1

We are trying to match the German string.

Munich tausendschöne Jungfräulein ausendschçne

We are able to match it with a PCRE regex which uses positive lookahead and a sequence of multiple UTF-8 codepoints.

For example, (?=.+(\x{0068}\x{00F6})){1}.

However, when we add any of the UTF-8 literals, ö, ä, ç into the PCRE regex, pcre_compile() complains about invalid UTF-8 regex string.

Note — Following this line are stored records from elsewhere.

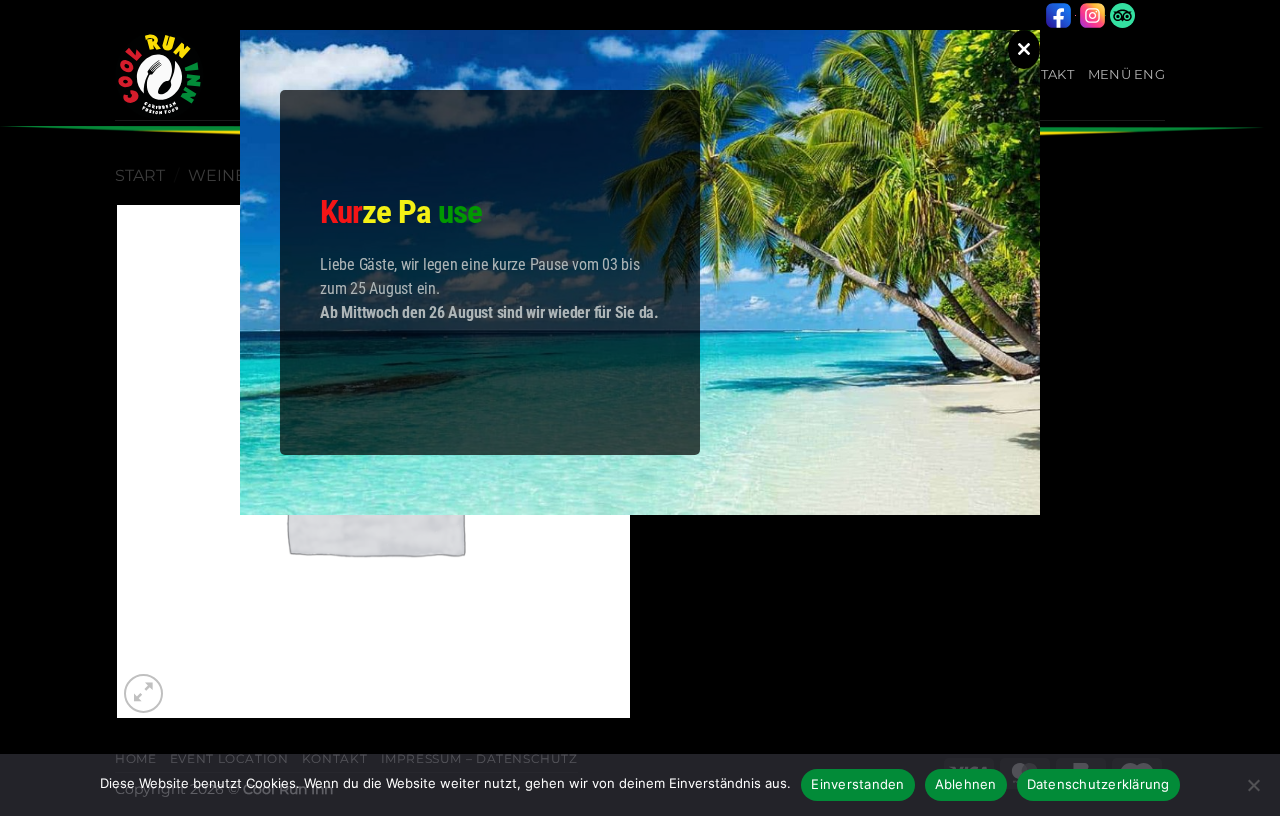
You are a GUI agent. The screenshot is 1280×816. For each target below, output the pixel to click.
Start (140, 175)
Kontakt (1041, 74)
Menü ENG (1126, 74)
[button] (143, 693)
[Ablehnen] (1253, 791)
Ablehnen (966, 784)
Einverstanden (857, 784)
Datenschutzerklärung (1098, 784)
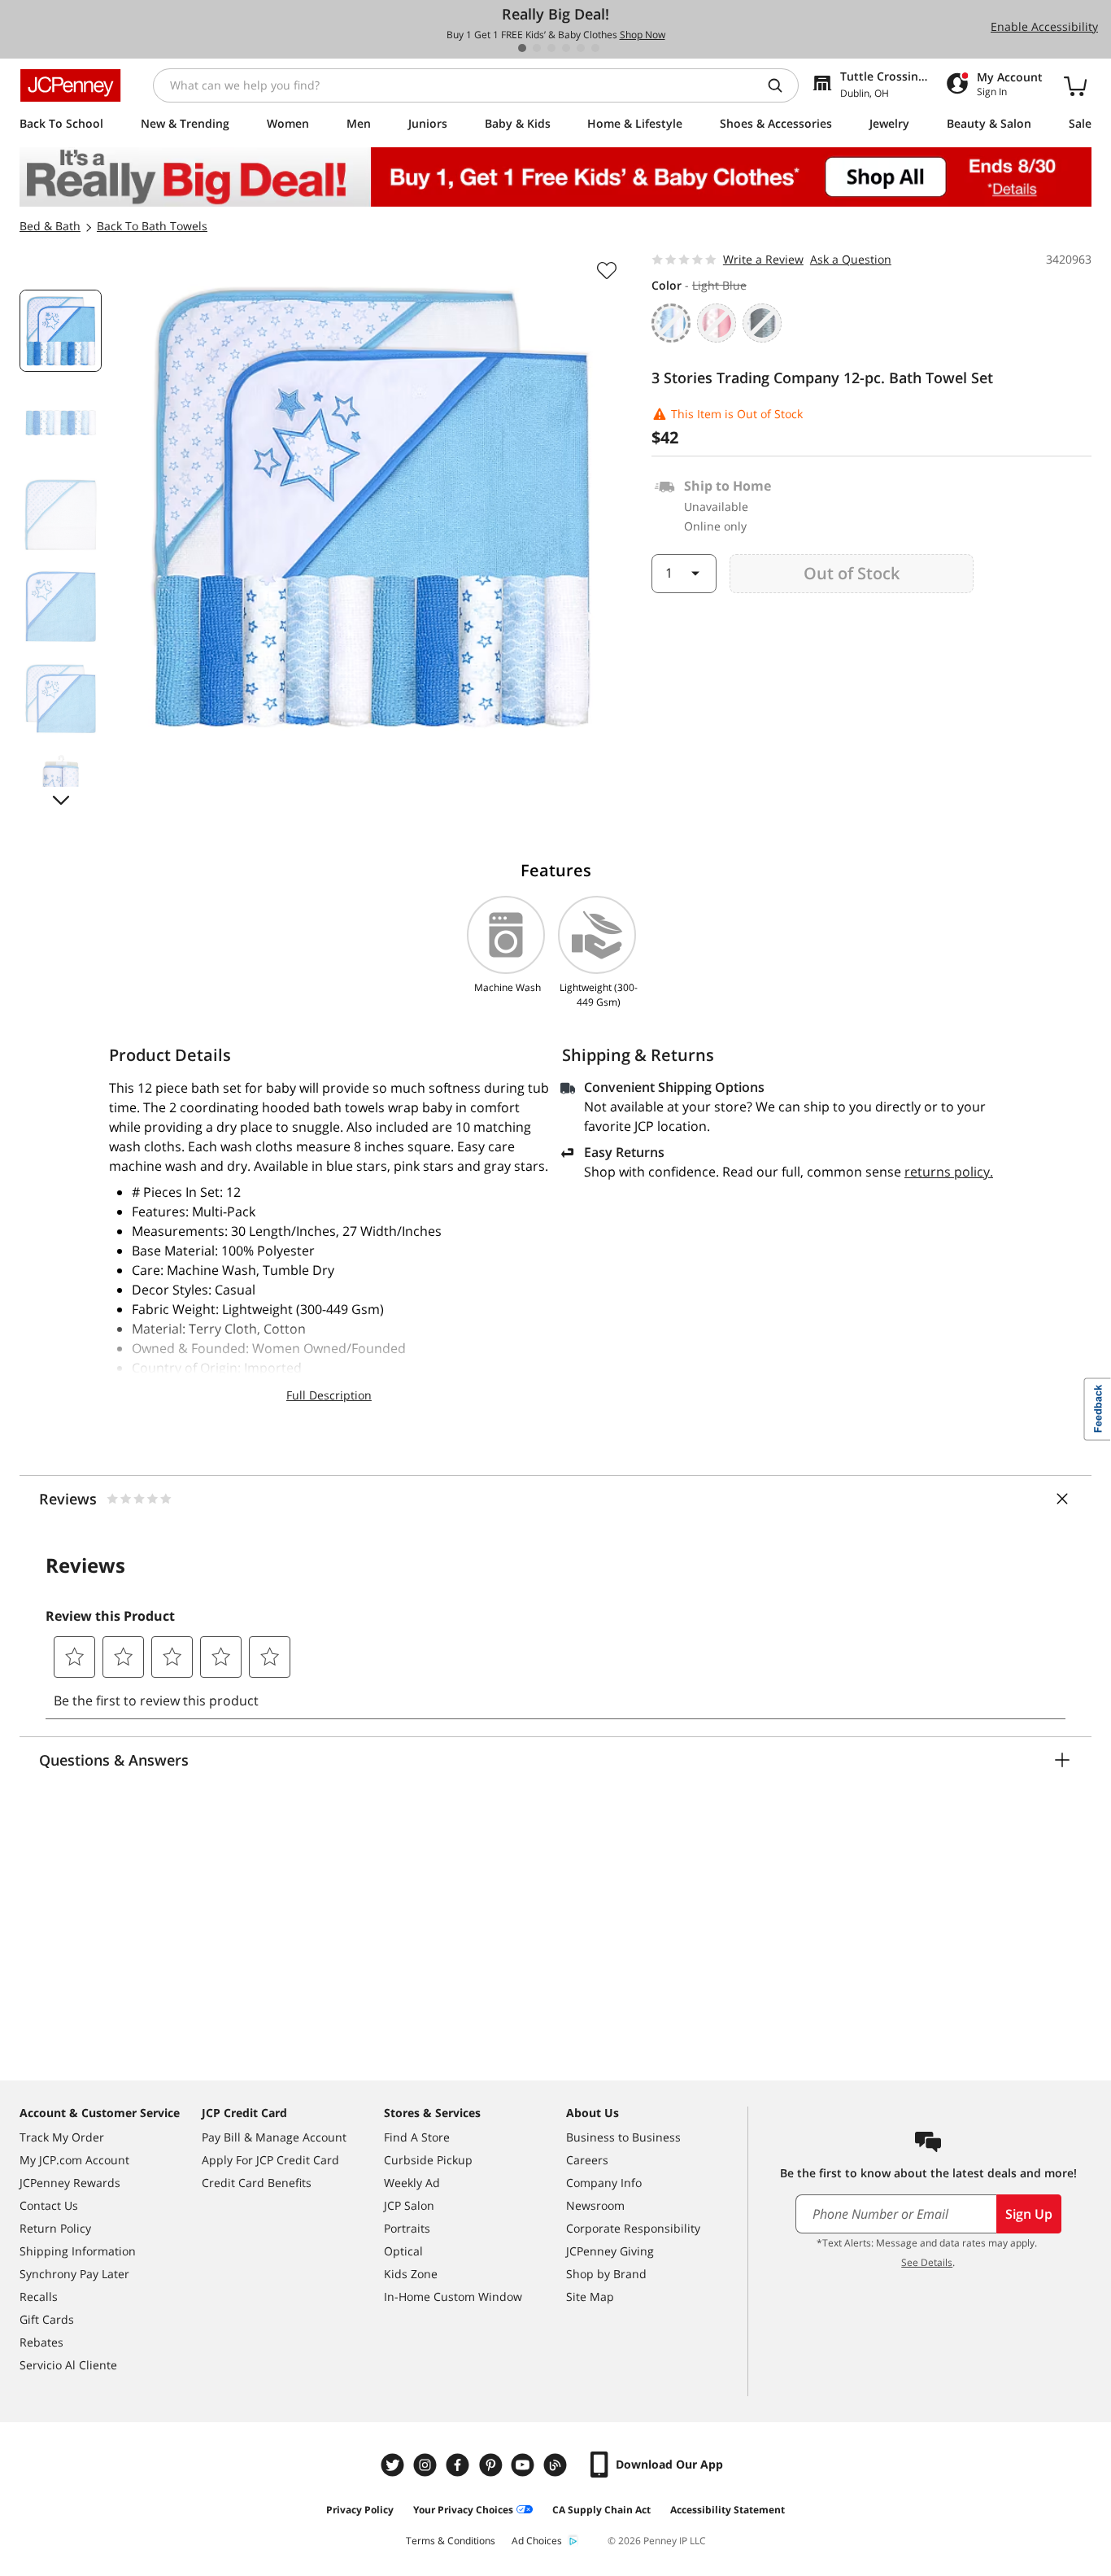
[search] (781, 85)
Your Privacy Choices (463, 2510)
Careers (587, 2160)
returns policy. (948, 1172)
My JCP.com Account (74, 2160)
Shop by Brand (606, 2273)
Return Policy (55, 2228)
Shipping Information (78, 2251)
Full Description (329, 1395)
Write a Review (763, 259)
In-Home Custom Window (453, 2296)
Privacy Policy (360, 2510)
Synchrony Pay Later (74, 2273)
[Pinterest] (492, 2465)
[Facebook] (459, 2465)
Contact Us (49, 2205)
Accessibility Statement (727, 2510)
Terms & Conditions (450, 2541)
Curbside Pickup (428, 2160)
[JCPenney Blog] (557, 2465)
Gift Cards (47, 2319)
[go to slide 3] (551, 48)
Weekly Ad (412, 2182)
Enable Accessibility (1044, 26)
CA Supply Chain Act (601, 2510)
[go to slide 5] (581, 48)
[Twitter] (394, 2465)
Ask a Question (850, 259)
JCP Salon (409, 2205)
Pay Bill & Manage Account (274, 2137)
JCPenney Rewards (70, 2182)
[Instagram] (427, 2465)
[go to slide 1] (522, 48)
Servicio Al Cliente (68, 2365)
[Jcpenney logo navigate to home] (70, 85)
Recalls (39, 2296)
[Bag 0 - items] (1075, 85)
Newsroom (595, 2205)
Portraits (407, 2228)
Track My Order (62, 2137)
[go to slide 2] (537, 48)
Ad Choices (537, 2541)
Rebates (41, 2342)
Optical (403, 2251)
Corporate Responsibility (633, 2228)
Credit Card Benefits (257, 2182)
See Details (926, 2262)
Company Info (604, 2182)
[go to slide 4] (566, 48)
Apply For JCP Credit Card (270, 2160)
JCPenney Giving (610, 2251)
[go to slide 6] (595, 48)
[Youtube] (524, 2465)
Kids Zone (411, 2273)
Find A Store (417, 2137)
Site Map (590, 2296)
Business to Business (623, 2137)
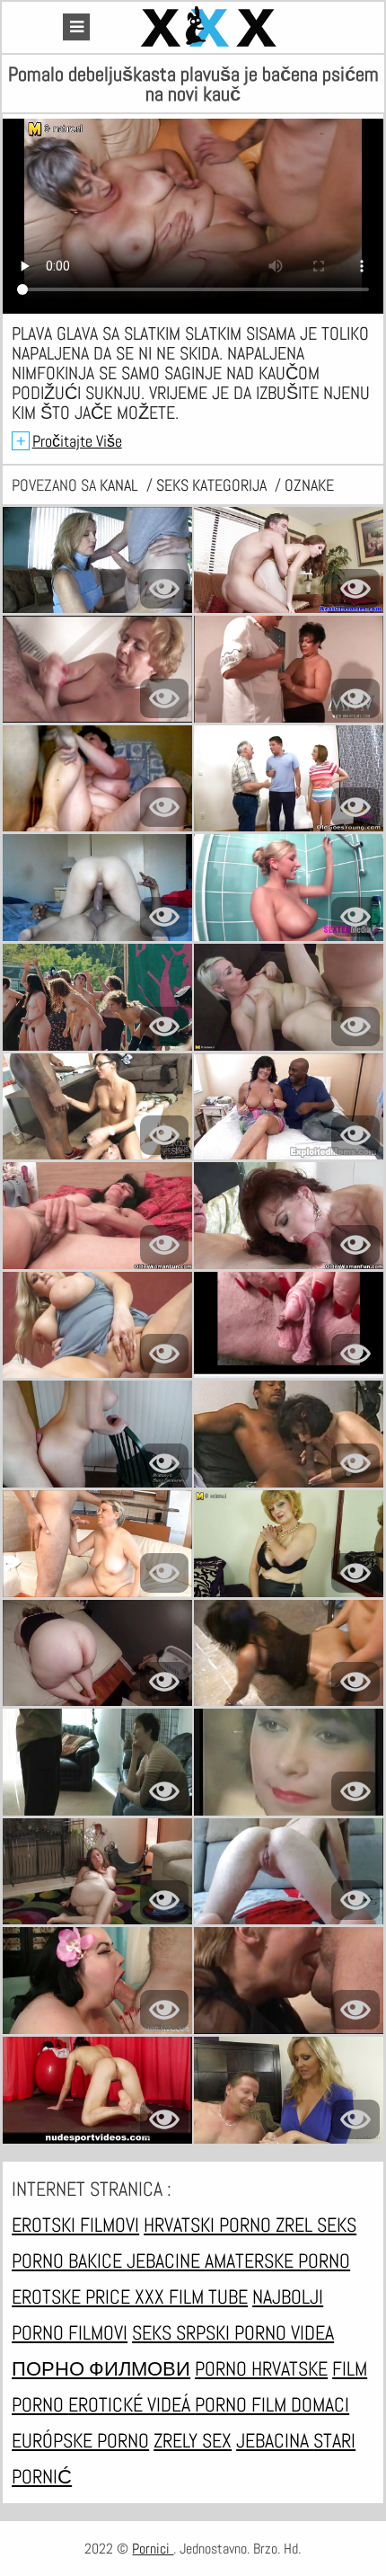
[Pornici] (211, 27)
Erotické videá (131, 2404)
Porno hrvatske (261, 2368)
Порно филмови (101, 2368)
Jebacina (274, 2440)
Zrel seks (316, 2224)
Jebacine (166, 2260)
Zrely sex (193, 2440)
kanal (121, 485)
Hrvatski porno (210, 2224)
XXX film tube (191, 2296)
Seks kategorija (213, 485)
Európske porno (80, 2440)
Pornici (152, 2548)
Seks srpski (183, 2332)
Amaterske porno (277, 2260)
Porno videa (284, 2332)
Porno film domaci (272, 2404)
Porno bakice (69, 2260)
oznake (309, 485)
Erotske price (73, 2296)
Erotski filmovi (75, 2224)
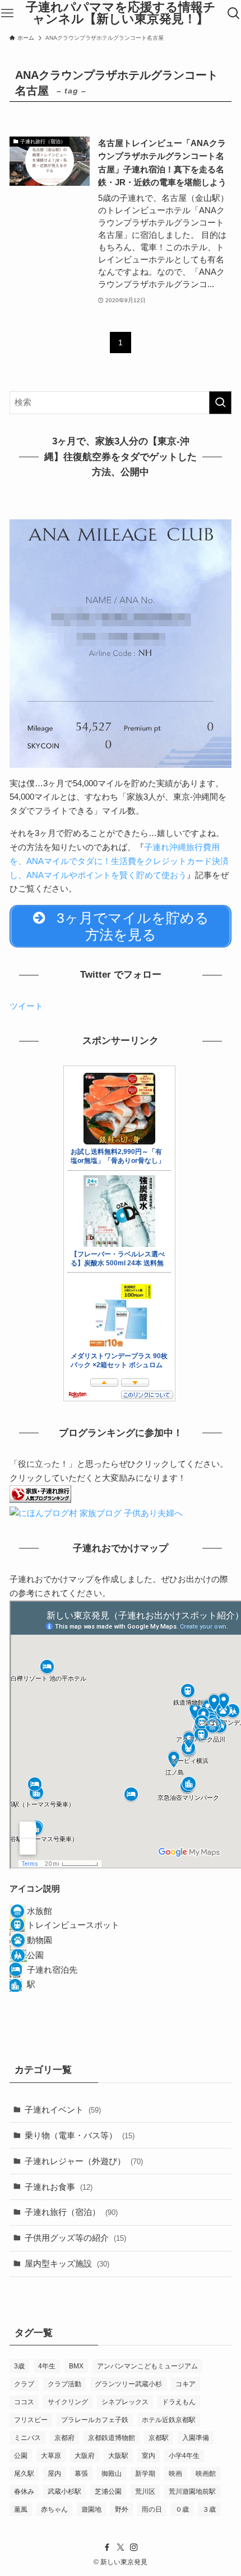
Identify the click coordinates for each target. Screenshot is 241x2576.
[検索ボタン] (233, 13)
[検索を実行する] (220, 402)
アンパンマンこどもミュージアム (147, 2366)
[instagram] (134, 2547)
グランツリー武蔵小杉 (128, 2384)
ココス (24, 2402)
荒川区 (145, 2491)
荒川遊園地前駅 (192, 2491)
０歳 (182, 2509)
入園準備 (195, 2438)
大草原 (51, 2456)
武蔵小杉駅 (64, 2491)
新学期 (145, 2474)
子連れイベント (63, 2109)
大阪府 (85, 2456)
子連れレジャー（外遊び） (84, 2161)
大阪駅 (118, 2456)
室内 (148, 2456)
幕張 (81, 2474)
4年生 (46, 2366)
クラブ (24, 2384)
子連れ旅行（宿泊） (71, 2212)
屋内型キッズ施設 (67, 2263)
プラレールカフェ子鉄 (94, 2420)
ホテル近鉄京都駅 (169, 2420)
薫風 (20, 2509)
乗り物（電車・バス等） (80, 2135)
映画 (175, 2474)
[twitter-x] (120, 2547)
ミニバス (27, 2438)
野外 (121, 2509)
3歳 (19, 2366)
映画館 (206, 2474)
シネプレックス (125, 2402)
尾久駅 (24, 2474)
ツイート (26, 1006)
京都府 (64, 2438)
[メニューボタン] (7, 13)
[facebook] (107, 2547)
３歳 (209, 2509)
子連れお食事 (58, 2187)
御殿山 (111, 2474)
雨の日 (152, 2509)
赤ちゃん (54, 2509)
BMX (76, 2366)
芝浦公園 (108, 2491)
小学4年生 (184, 2456)
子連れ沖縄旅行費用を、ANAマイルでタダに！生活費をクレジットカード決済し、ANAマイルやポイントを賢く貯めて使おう (119, 861)
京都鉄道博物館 (111, 2438)
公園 (20, 2456)
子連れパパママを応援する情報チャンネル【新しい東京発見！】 (121, 14)
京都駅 (159, 2438)
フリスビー (31, 2420)
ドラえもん (179, 2402)
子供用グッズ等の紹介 (75, 2237)
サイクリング (68, 2402)
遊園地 (91, 2509)
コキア (185, 2384)
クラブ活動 (64, 2384)
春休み (24, 2491)
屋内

using a C/C++ PCRE regex with PCRE_UTF8, PCRE_UCP, PCRE_CASELESS options activated which uses the UTF-8 literals, ö, ä, ç, What might be a valid PCRE regex which uses the UTF-8 literals ö or ä or ç?

paercebal
  • 81,378
  • 38
  • 130
  • 159
Frank
  • 1,406
  • 2
  • 16
  • 42
  • The biggest problem to start with is that the string is not German at all, it doesn't even look German. "Munich" is "München", "tausend" and "schöne" are probably meant to be two words, there's no verb, nobody used the word "Jungfräulein" since approximately the 17th (which is singular, as opposed to tausend, but otherwise correct), and I have never seen a word even _remotely_ similiar to "ausendschçne". C-cedil is not used in German, it does not make any sense matching for it. Bevore trying to write a parser for a sample, one should have a sample that matches. – Damon Jun 30 '12 at 10:06
  • Damon, You make some good points. I will try to find a sample of a legitimate German phrase. However, as Giuseppe D'Angelo points out in answer below,the execution charset of our compiler is not yet set to properly output UTF-8 sequences. THank you. – Frank Jun 30 '12 at 12:22

1 Answers1

0

The PCRE developer Giuseppe D'Angelo answered our question on the pcre mailing list:

It is possible, but you must ensure that the execution charset of your compiler is set to properly output UTF-8 sequences. Is it the case? Try getting an hex dump of the string literal you're passing to pcre_compile (eventually, try looking at the assembler output).

ThiefMaster
  • 310,957
  • 84
  • 592
  • 636
Frank
  • 1,406
  • 2
  • 16
  • 42